TASK OBJECTIVE: Nothing but an exact copy of the data should be given.

RECORDS PROVIDED:
+ + + + + + +
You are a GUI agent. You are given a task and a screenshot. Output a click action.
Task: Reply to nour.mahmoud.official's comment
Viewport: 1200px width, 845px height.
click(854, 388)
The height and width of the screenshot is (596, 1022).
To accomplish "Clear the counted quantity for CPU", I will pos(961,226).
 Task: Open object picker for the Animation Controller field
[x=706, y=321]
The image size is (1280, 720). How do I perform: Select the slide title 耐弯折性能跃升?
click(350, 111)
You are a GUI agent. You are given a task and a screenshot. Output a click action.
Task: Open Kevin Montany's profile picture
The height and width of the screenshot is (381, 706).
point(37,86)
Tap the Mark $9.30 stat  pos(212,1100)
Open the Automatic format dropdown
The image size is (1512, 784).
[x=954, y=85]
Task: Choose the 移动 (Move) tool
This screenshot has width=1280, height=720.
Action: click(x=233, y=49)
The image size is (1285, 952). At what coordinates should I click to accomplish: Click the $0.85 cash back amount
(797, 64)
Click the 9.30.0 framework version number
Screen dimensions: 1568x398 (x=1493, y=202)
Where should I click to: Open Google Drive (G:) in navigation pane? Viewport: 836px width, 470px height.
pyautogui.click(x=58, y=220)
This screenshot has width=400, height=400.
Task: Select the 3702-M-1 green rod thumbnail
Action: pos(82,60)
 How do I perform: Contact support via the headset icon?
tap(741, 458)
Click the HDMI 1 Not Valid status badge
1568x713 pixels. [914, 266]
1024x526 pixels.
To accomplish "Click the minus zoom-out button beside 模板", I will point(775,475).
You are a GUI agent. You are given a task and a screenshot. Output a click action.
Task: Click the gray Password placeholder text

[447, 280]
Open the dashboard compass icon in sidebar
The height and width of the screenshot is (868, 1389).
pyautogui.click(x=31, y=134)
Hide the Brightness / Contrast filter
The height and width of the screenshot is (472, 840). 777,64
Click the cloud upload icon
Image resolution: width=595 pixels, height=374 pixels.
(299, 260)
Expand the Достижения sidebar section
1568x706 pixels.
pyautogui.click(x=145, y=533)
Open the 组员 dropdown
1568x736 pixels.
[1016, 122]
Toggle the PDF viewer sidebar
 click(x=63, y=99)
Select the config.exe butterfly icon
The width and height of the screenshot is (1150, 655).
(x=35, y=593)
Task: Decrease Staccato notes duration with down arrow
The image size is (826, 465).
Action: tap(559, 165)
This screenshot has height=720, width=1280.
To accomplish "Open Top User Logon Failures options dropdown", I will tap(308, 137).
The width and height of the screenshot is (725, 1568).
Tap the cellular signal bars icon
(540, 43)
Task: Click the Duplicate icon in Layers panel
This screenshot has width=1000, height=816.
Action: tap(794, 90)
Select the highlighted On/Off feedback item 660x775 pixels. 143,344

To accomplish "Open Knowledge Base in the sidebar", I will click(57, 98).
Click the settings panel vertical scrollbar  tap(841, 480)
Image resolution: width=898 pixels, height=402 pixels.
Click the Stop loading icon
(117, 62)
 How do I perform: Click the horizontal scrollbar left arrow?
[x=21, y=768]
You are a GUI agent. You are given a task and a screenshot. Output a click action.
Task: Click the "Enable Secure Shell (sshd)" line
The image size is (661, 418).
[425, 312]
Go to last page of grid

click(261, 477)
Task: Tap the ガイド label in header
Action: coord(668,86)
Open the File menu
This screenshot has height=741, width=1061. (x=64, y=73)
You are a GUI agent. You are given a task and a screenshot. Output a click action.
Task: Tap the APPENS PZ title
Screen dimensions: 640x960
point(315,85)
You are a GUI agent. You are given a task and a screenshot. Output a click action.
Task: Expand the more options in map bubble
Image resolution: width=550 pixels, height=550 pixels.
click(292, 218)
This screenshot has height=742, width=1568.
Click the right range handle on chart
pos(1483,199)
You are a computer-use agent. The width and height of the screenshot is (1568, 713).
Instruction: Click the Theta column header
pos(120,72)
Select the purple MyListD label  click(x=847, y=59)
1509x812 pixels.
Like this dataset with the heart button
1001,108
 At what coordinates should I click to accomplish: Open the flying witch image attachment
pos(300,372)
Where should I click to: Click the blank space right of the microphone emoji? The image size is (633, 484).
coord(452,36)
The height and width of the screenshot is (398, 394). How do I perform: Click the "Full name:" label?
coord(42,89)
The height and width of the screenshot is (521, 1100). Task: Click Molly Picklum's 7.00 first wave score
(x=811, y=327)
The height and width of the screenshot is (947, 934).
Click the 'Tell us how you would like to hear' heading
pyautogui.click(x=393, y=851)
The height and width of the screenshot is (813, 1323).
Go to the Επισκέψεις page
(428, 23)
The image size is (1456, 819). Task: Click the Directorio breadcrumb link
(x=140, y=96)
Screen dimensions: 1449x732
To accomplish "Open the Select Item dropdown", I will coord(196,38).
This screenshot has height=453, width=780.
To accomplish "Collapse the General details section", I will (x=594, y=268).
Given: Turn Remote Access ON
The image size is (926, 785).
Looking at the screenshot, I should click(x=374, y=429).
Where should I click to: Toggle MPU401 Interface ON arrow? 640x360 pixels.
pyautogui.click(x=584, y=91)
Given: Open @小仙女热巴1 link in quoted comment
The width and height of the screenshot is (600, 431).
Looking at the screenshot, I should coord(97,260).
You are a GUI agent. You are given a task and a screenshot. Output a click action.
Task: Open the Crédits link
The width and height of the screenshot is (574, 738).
+ + + + + + +
EXPECTED ANSWER:
You are a GUI agent. You are given a task and a screenshot. Output a click action.
Task: Reply to nour.mahmoud.official's comment
Viewport: 1200px width, 845px height.
click(854, 388)
The height and width of the screenshot is (596, 1022).
To accomplish "Clear the counted quantity for CPU", I will pos(961,226).
 Task: Open object picker for the Animation Controller field
[x=706, y=321]
The image size is (1280, 720). How do I perform: Select the slide title 耐弯折性能跃升?
click(350, 111)
You are a GUI agent. You are given a task and a screenshot. Output a click action.
Task: Open Kevin Montany's profile picture
The height and width of the screenshot is (381, 706).
point(37,86)
Tap the Mark $9.30 stat  pos(212,1100)
Open the Automatic format dropdown
The image size is (1512, 784).
[x=954, y=85]
Task: Choose the 移动 (Move) tool
This screenshot has width=1280, height=720.
Action: click(x=233, y=49)
The image size is (1285, 952). At what coordinates should I click to accomplish: Click the $0.85 cash back amount
(797, 64)
Click the 9.30.0 framework version number
Screen dimensions: 1568x398 (x=1493, y=202)
Where should I click to: Open Google Drive (G:) in navigation pane? Viewport: 836px width, 470px height.
pyautogui.click(x=58, y=220)
This screenshot has width=400, height=400.
Task: Select the 3702-M-1 green rod thumbnail
Action: pos(82,60)
 How do I perform: Contact support via the headset icon?
tap(741, 458)
Click the HDMI 1 Not Valid status badge
1568x713 pixels. [914, 266]
1024x526 pixels.
To accomplish "Click the minus zoom-out button beside 模板", I will point(775,475).
You are a GUI agent. You are given a task and a screenshot. Output a click action.
Task: Click the gray Password placeholder text

[447, 280]
Open the dashboard compass icon in sidebar
The height and width of the screenshot is (868, 1389).
pyautogui.click(x=31, y=134)
Hide the Brightness / Contrast filter
The height and width of the screenshot is (472, 840). 777,64
Click the cloud upload icon
Image resolution: width=595 pixels, height=374 pixels.
(299, 260)
Expand the Достижения sidebar section
1568x706 pixels.
pyautogui.click(x=145, y=533)
Open the 组员 dropdown
1568x736 pixels.
[1016, 122]
Toggle the PDF viewer sidebar
 click(x=63, y=99)
Select the config.exe butterfly icon
The width and height of the screenshot is (1150, 655).
(x=35, y=593)
Task: Decrease Staccato notes duration with down arrow
The image size is (826, 465).
Action: tap(559, 165)
This screenshot has height=720, width=1280.
To accomplish "Open Top User Logon Failures options dropdown", I will tap(308, 137).
The width and height of the screenshot is (725, 1568).
Tap the cellular signal bars icon
(540, 43)
Task: Click the Duplicate icon in Layers panel
This screenshot has width=1000, height=816.
Action: tap(794, 90)
Select the highlighted On/Off feedback item 660x775 pixels. 143,344

To accomplish "Open Knowledge Base in the sidebar", I will click(57, 98).
Click the settings panel vertical scrollbar  tap(841, 480)
Image resolution: width=898 pixels, height=402 pixels.
Click the Stop loading icon
(117, 62)
 How do I perform: Click the horizontal scrollbar left arrow?
[x=21, y=768]
You are a GUI agent. You are given a task and a screenshot. Output a click action.
Task: Click the "Enable Secure Shell (sshd)" line
The image size is (661, 418).
[425, 312]
Go to last page of grid

click(261, 477)
Task: Tap the ガイド label in header
Action: coord(668,86)
Open the File menu
This screenshot has height=741, width=1061. (x=64, y=73)
You are a GUI agent. You are given a task and a screenshot. Output a click action.
Task: Tap the APPENS PZ title
Screen dimensions: 640x960
point(315,85)
You are a GUI agent. You are given a task and a screenshot. Output a click action.
Task: Expand the more options in map bubble
Image resolution: width=550 pixels, height=550 pixels.
click(292, 218)
This screenshot has height=742, width=1568.
Click the right range handle on chart
pos(1483,199)
You are a computer-use agent. The width and height of the screenshot is (1568, 713).
Instruction: Click the Theta column header
pos(120,72)
Select the purple MyListD label  click(x=847, y=59)
1509x812 pixels.
Like this dataset with the heart button
1001,108
 At what coordinates should I click to accomplish: Open the flying witch image attachment
pos(300,372)
Where should I click to: Click the blank space right of the microphone emoji? The image size is (633, 484).
coord(452,36)
The height and width of the screenshot is (398, 394). How do I perform: Click the "Full name:" label?
coord(42,89)
The height and width of the screenshot is (521, 1100). Task: Click Molly Picklum's 7.00 first wave score
(x=811, y=327)
The height and width of the screenshot is (947, 934).
Click the 'Tell us how you would like to hear' heading
pyautogui.click(x=393, y=851)
The height and width of the screenshot is (813, 1323).
Go to the Επισκέψεις page
(428, 23)
The image size is (1456, 819). Task: Click the Directorio breadcrumb link
(x=140, y=96)
Screen dimensions: 1449x732
To accomplish "Open the Select Item dropdown", I will coord(196,38).
This screenshot has height=453, width=780.
To accomplish "Collapse the General details section", I will (x=594, y=268).
Given: Turn Remote Access ON
The image size is (926, 785).
Looking at the screenshot, I should click(x=374, y=429).
Where should I click to: Toggle MPU401 Interface ON arrow? 640x360 pixels.
pyautogui.click(x=584, y=91)
Given: Open @小仙女热巴1 link in quoted comment
The width and height of the screenshot is (600, 431).
Looking at the screenshot, I should coord(97,260).
You are a GUI agent. You are given a task and a screenshot. Output a click action.
Task: Open the Crédits link
The width and height of the screenshot is (574, 738).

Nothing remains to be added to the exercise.